In vivo equilibrium of proinflammatory IL-17⁺ and regulatory IL-10⁺ Foxp3⁺ RORγt⁺ T cells

The nuclear hormone receptor retinoic acid receptor-related orphan receptor γt (RORγt) is required for the generation of T helper 17 cells expressing the proinflammatory cytokine interleukin (IL)-17. In vivo, however, less than half of RORγt⁺ T cells express IL-17. We report here that RORγt⁺ Tαβ cells include Foxp3⁺ cells that coexist with IL-17-producing RORγt⁺ Tαβ cells in all tissues examined. The Foxp3⁺ RORγt⁺ Tαβ express IL-10 and CCL20, and function as regulatory T cells. Furthermore, the ratio of Foxp3⁺ to IL-17-producing RORγt ⁺ Tαβ cells remains remarkably constant in mice enduring infection and inflammation.
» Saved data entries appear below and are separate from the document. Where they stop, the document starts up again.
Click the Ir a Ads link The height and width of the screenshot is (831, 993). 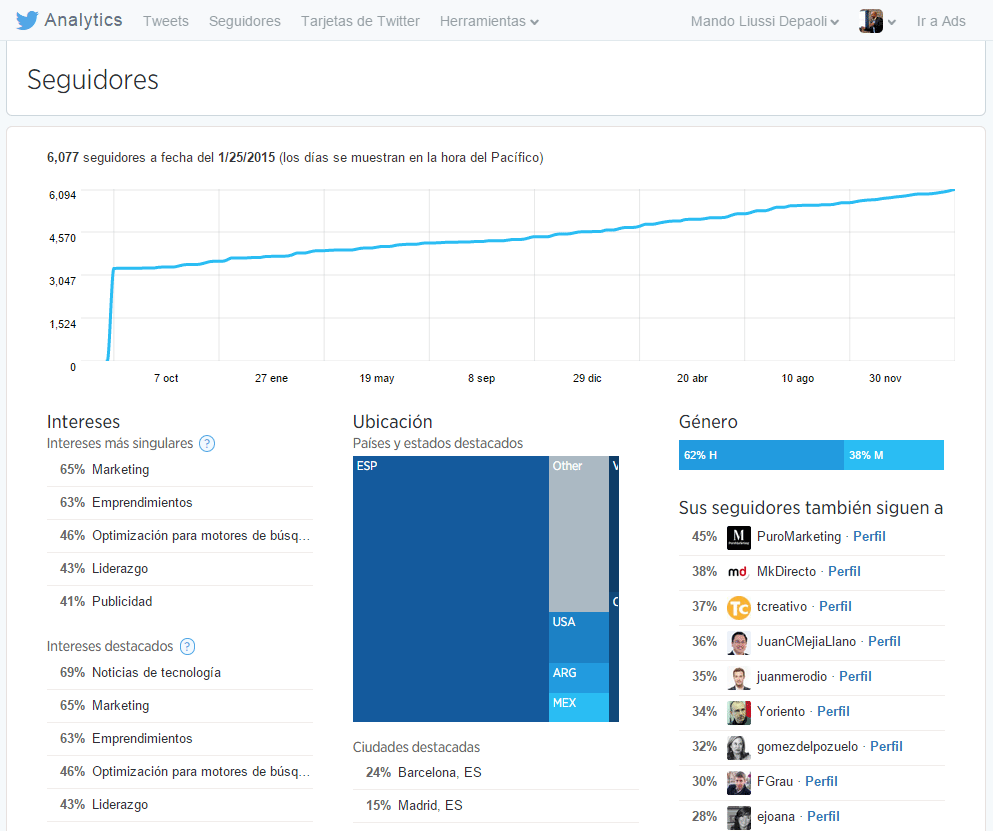[941, 21]
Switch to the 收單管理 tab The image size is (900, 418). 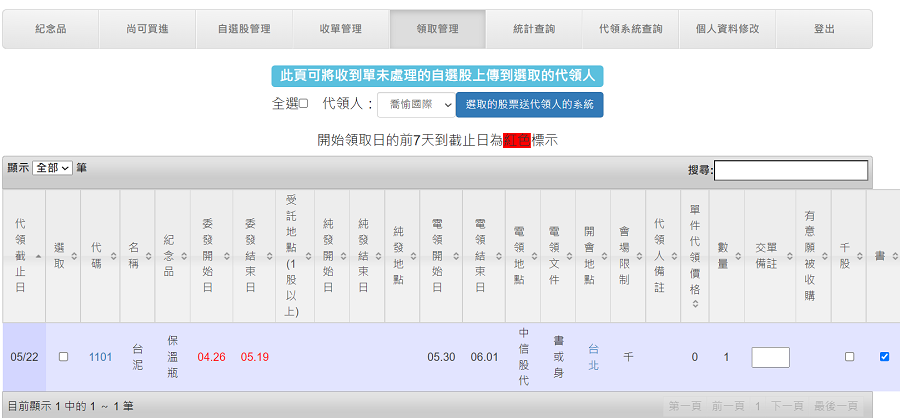click(x=341, y=29)
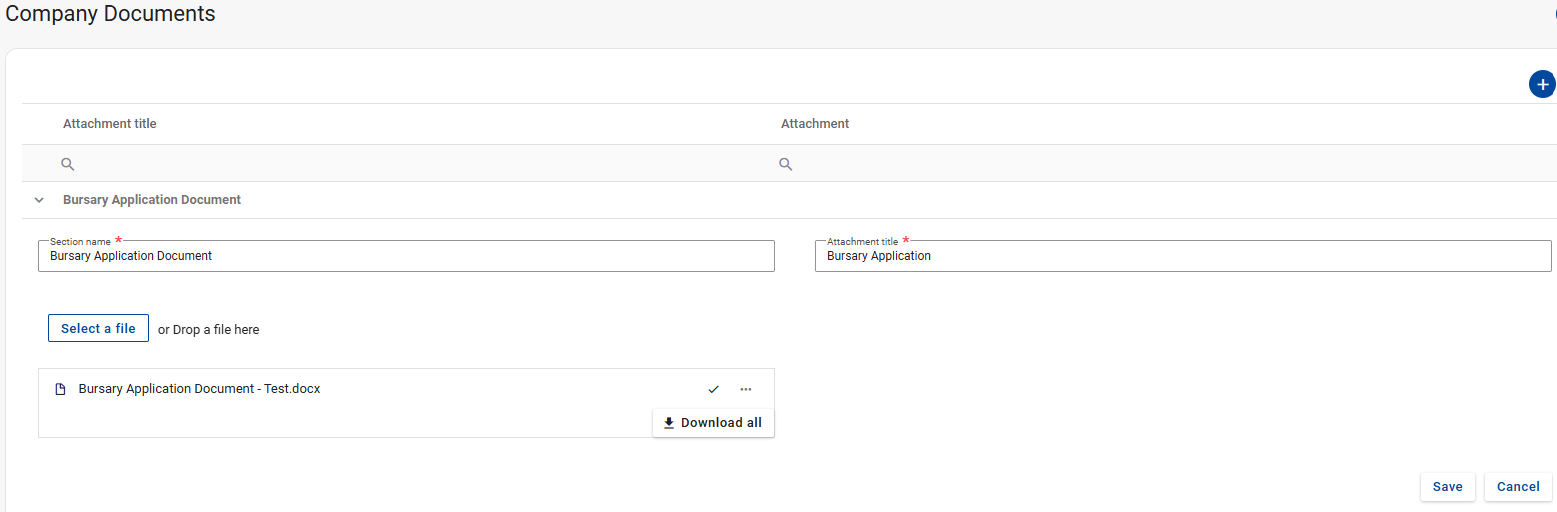This screenshot has width=1557, height=512.
Task: Select the Bursary Application Document group row
Action: 789,200
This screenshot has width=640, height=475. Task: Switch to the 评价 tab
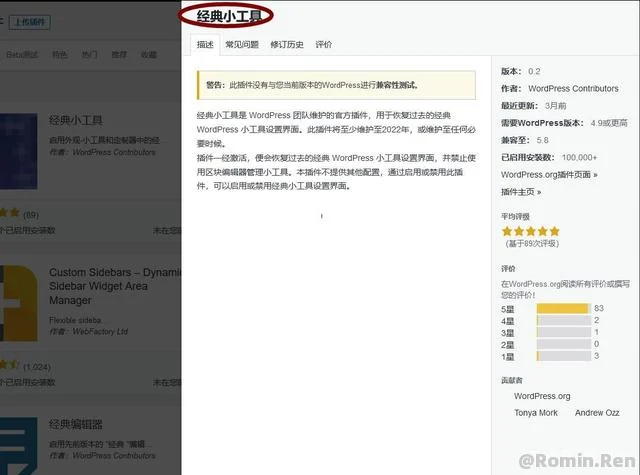(x=324, y=45)
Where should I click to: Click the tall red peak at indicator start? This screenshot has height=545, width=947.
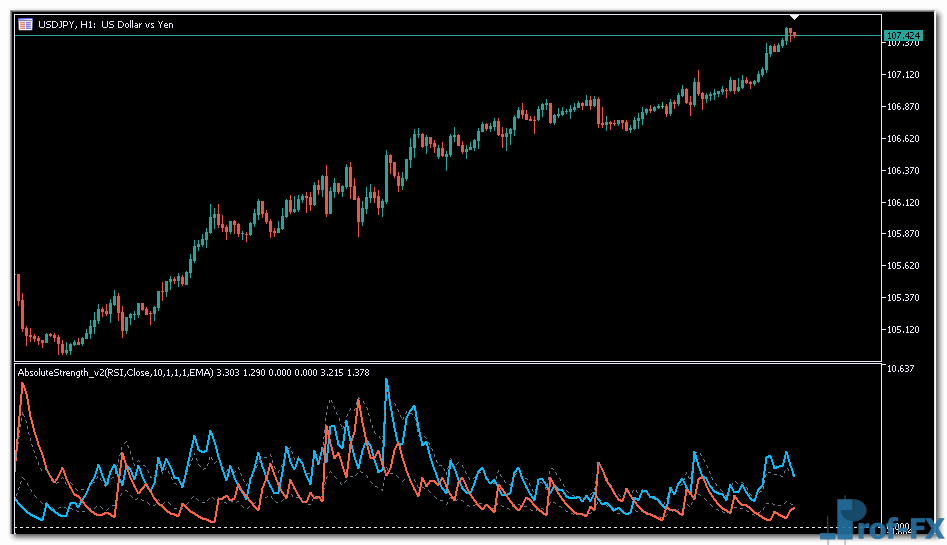click(x=23, y=385)
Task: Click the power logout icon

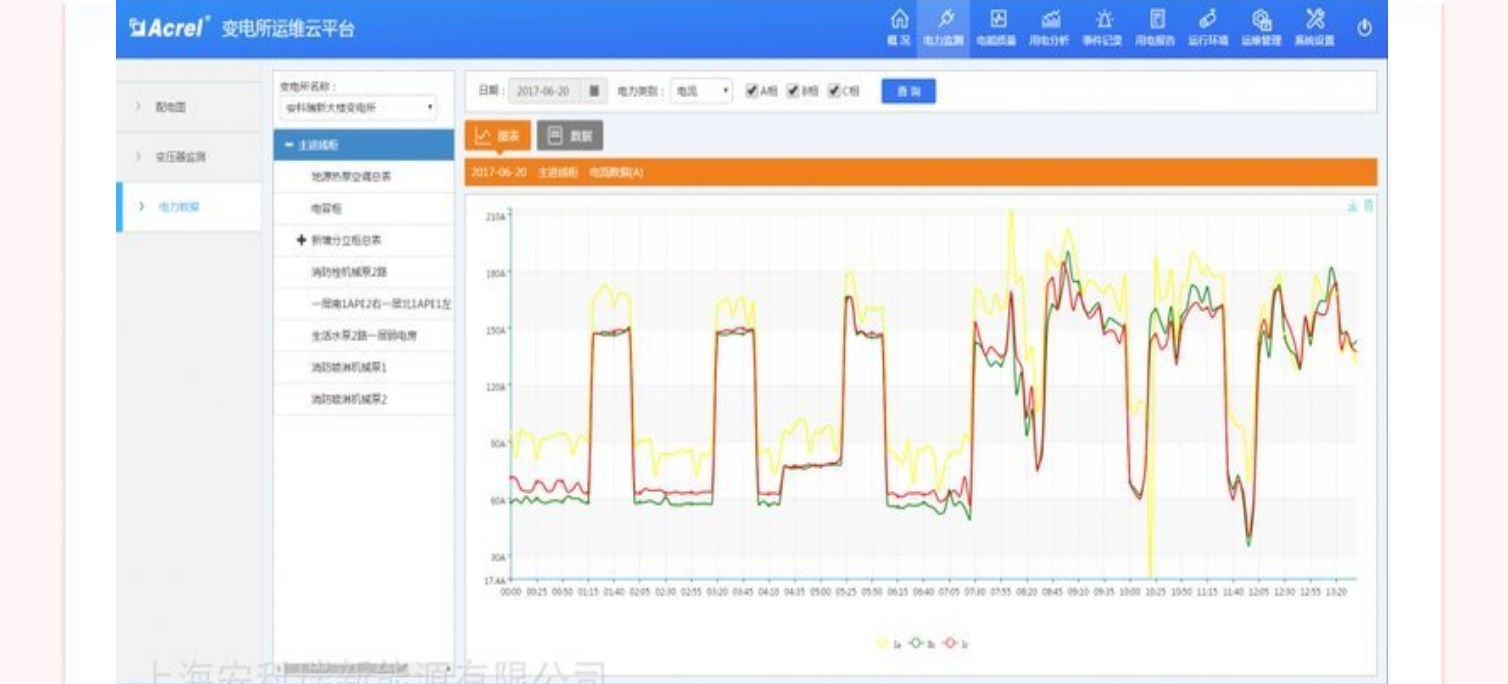Action: [1364, 28]
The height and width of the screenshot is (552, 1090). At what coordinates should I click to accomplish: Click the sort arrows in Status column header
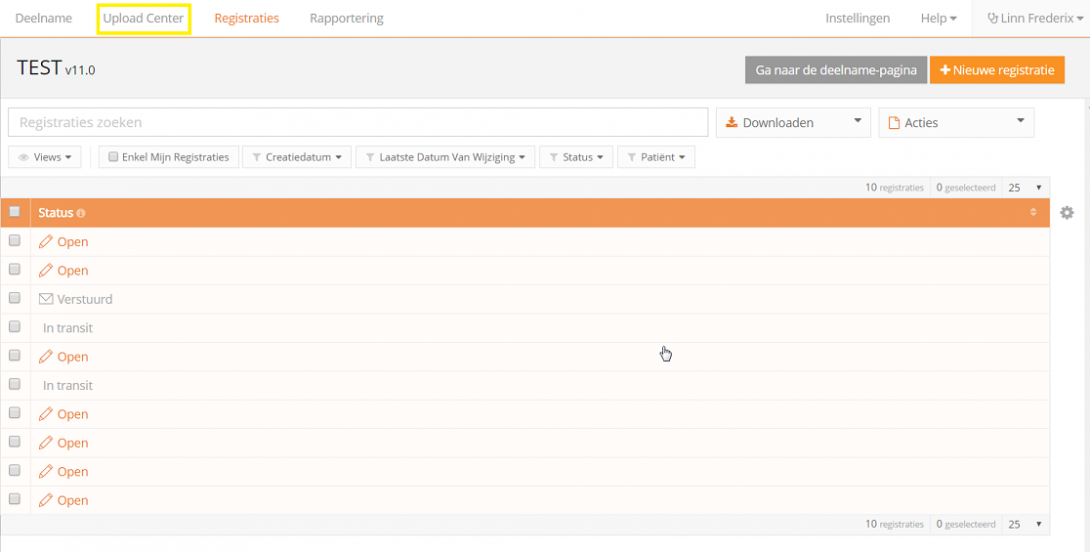tap(1033, 213)
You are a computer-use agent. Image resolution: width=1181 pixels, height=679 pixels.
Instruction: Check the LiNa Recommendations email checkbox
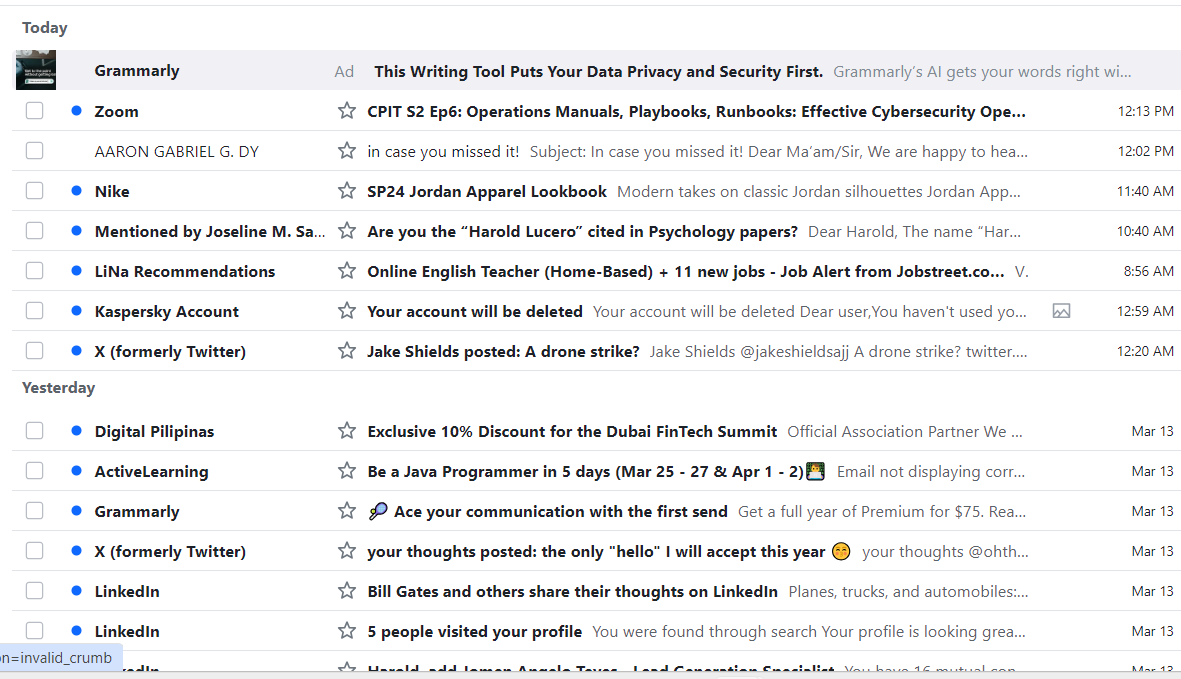tap(35, 271)
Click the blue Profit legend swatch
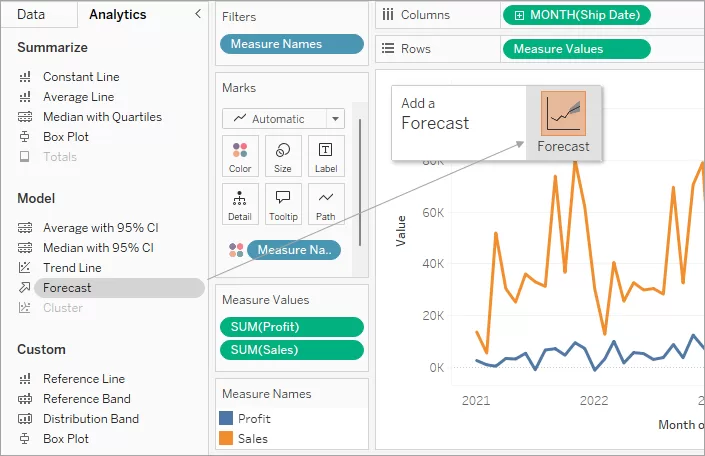The image size is (705, 456). [226, 419]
This equilibrium is tuned in favor of IL-10 production by Foxp3 and CCL20, and in favor of IL-17 production by IL-6 and IL-23. In the lung and skin, the largest population of RORγt⁺ T cells express the γδ T cell receptor and produce the highest levels of IL-17 independently of IL-6. Thus, potentially antagonistic proinflammatory IL-17-producing and regulatory Foxp3⁺ RORγt⁺ T cells coexist and are tightly controlled, suggesting that a perturbed equilibrium in RORγt⁺ T cells might lead to decreased immunoreactivity or, in contrast, to pathological inflammation.